REQUIRED ACTION
The output should consist solely of the lines running from the one that contains "Viewport: 1258px width, 763px height." through the end of the records below, copied exactly.

PROVIDED ENTRIES
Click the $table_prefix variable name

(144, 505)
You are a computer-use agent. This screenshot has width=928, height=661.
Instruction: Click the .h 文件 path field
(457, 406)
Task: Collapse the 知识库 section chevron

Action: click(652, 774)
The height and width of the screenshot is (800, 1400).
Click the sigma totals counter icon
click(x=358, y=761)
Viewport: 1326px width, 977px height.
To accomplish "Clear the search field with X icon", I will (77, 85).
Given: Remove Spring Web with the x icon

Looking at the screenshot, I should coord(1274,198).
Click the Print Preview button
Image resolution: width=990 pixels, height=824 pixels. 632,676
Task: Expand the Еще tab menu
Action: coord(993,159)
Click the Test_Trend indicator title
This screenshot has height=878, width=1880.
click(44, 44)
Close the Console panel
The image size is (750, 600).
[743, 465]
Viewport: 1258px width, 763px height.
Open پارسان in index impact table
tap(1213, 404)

REPLY
Viewport: 1258px width, 763px height.
Open پارسان in index impact table
tap(1213, 404)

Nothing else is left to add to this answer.